Was bei der Auswahl daran hängt
- Datenexport: Die Frage nach dem Export der eigenen Daten gehört vor den Einstieg, nicht an das Ende der Vertragslaufzeit.
- Auftragsverarbeitung: Wo personenbezogene Daten beim Anbieter liegen, ist ein Vertrag zur Auftragsverarbeitung Pflicht, nicht Verhandlungssache.
- Support: Erreichbarkeit und Reaktionszeit entscheiden im Störungsfall mehr als jede Funktionsliste.
- Schnittstellen: Ein System ohne Anbindung an die vorhandene Landschaft erzeugt Doppelerfassung, statt sie abzubauen.
Ein Hinweis vorab
Fragen Sie nach dem Export, bevor Sie unterschreiben.
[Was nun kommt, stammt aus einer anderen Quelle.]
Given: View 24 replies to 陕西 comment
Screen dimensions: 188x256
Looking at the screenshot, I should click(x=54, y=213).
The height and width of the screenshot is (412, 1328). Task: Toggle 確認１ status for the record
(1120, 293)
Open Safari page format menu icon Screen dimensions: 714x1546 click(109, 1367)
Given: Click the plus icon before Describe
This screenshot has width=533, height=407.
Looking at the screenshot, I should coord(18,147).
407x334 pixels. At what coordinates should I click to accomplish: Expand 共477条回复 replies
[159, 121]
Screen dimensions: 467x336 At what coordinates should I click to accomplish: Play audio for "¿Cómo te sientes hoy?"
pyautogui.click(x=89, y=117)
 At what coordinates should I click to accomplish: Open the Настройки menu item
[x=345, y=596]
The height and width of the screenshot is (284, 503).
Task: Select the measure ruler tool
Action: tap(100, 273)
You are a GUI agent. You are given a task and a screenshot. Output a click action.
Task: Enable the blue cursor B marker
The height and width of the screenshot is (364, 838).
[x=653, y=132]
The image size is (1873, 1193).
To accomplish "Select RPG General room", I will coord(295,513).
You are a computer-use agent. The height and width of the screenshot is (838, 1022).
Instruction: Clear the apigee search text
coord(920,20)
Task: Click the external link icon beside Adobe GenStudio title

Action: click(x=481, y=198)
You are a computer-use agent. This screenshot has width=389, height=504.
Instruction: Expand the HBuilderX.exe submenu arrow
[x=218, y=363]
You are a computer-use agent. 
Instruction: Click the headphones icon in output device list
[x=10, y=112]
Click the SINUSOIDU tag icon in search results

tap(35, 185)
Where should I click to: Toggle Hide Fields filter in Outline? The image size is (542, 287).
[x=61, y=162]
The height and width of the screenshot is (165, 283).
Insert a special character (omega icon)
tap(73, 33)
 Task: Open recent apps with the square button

Wer den Weg aus einem System kennt, verhandelt entspannter über den Weg hinein.
Was oft gefragt wird
Brauche ich eine Branchenlösung oder reicht ein allgemeines System?
Wo gesetzliche Vorgaben oder Abrechnungsregeln im Spiel sind, ist eine Branchenlösung meist der kürzere Weg. Bei rein kaufmännischen Aufgaben kann ein allgemeines System genügen und ist oft günstiger.
Gibt es kostenlose Lösungen?
Vereinzelt gibt es kostenfreie Einstiegsvarianten, meist mit Begrenzung auf einen Arbeitsplatz oder einen Funktionsumfang. Für den produktiven Betrieb in mehreren Händen sind sie selten ausreichend.
Was passiert bei einem Ausfall?
Zu klären ist, welche Verfügbarkeit zugesagt wird, wie der Support im Störungsfall erreichbar ist und ob es einen dokumentierten Ersatzweg gibt. Gerade bei cloudbasierten Systemen ist das der entscheidende Punkt.
Wie viele Arbeitsplätze rechnen sich?
Bei Mietmodellen wächst der Preis linear mit den Nutzern, bei Lizenzmodellen sinkt der Preis je Platz oft mit der Menge. Der Vergleich lohnt über eine Laufzeit von drei bis fünf Jahren, nicht über einen Monat.
Verwandte Begriffe
Sinnvoll ist der Vergleich über eine Laufzeit von mehreren Jahren statt über den Monatspreis. Einrichtung, Schulung und Wartung verschieben das Bild deutlich.
Alle Angaben ohne Gewähr, Stand 10.09.2026. Wir sind mit keinem der genannten Anbieter verbunden und veröffentlichen keine Nutzerbewertungen.